News
New EU FP-7 grant about to start: FAUST - Feedback for User Adaptive Statistical Translation.
Sandee Carberry and I are program co-chairs for ACL 2010 to be held in Uppsala, Sweden. Our goal is a broad technical program. See the call for papers for details, and please email program@acl2010.org if you have any questions about the scope of the conference.
Research
My research area is Natural Language Processing (also known as Computational Linguistics). My research goal is to produce effective Language Technology by exploiting theories and techniques from Computer Science, Linguistics and Machine Learning.

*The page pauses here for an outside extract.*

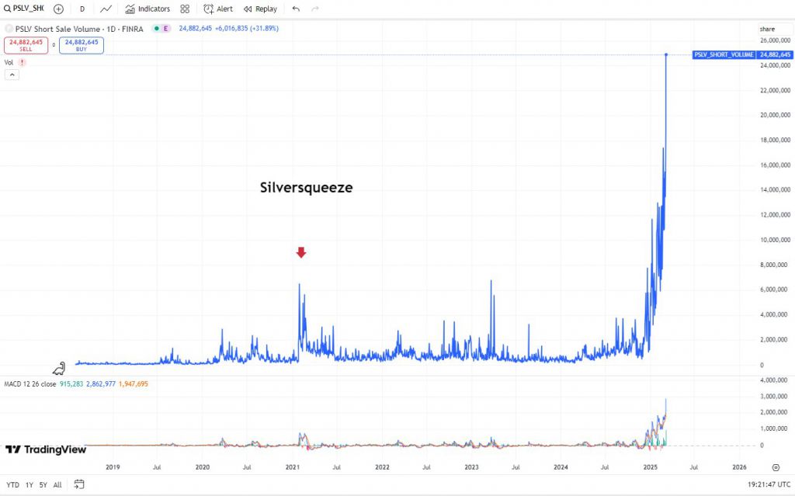Open the Indicators menu
The height and width of the screenshot is (496, 795).
pos(148,9)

The C&C parser that I have developed with James Curran from the University of Sydney is a good example of this approach.
Biography
I am a Senior Lecturer at the University of Cambridge Computer Laboratory, and a member of the Natural Language and Information Processing Research Group. From 2004 to 2008 I was a University Lecturer at the Oxford University Computing Laboratory, and a Tutorial Fellow of Keble College. Before that I spent four years as a postdoctoral researcher at the University of Edinburgh's School of Informatics, working with Mark Steedman. I have a PhD in Artificial Intelligence from the University of Sussex (under the supervision of David Weir) and a first degree in Philosophy from the University of Cambridge (Gonville and Caius College).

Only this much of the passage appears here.